Count the lines in the records below that contain the word "screenshot" and give only that number.

(Listed records)
☆ ☆ ☆ ☆ ☆
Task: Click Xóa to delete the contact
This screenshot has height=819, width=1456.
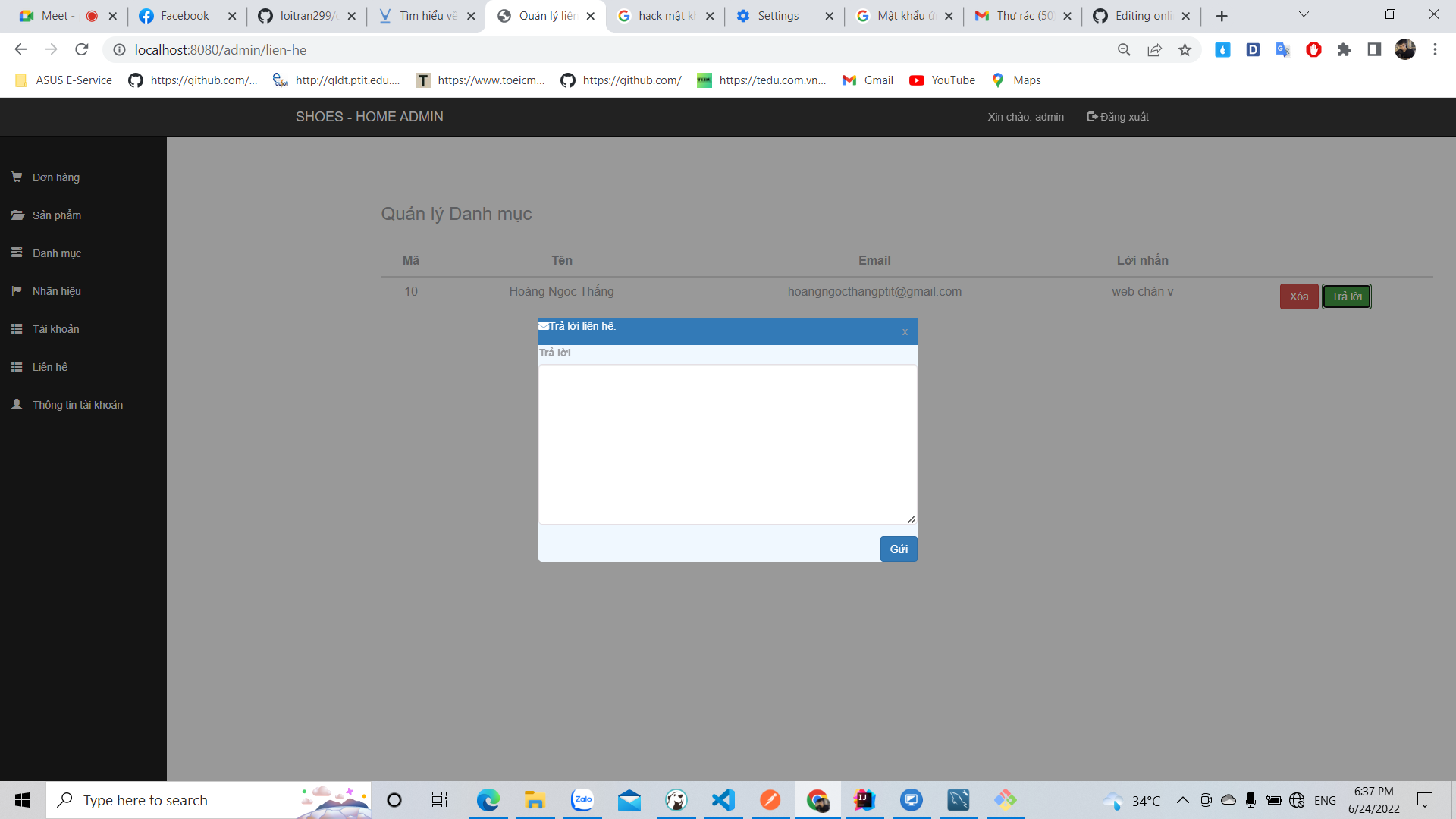Action: pos(1298,297)
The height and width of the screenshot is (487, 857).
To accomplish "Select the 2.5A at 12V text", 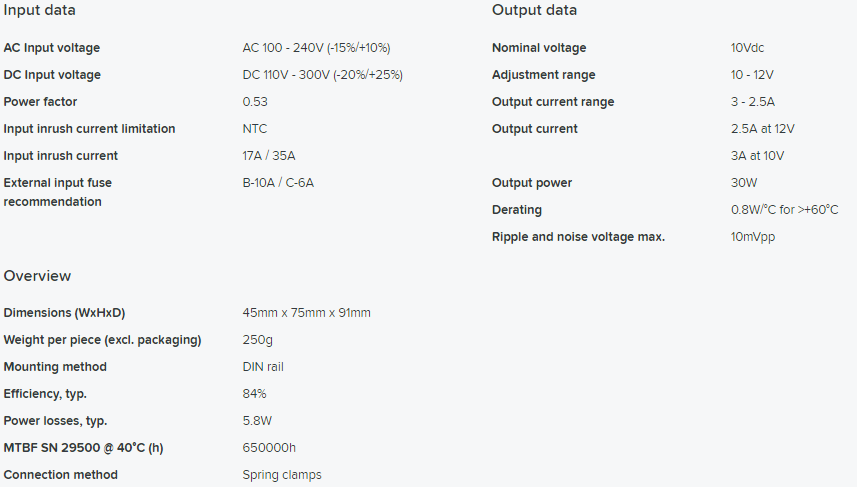I will coord(762,128).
☆ ☆ ☆ ☆ ☆
(Result for this task) 2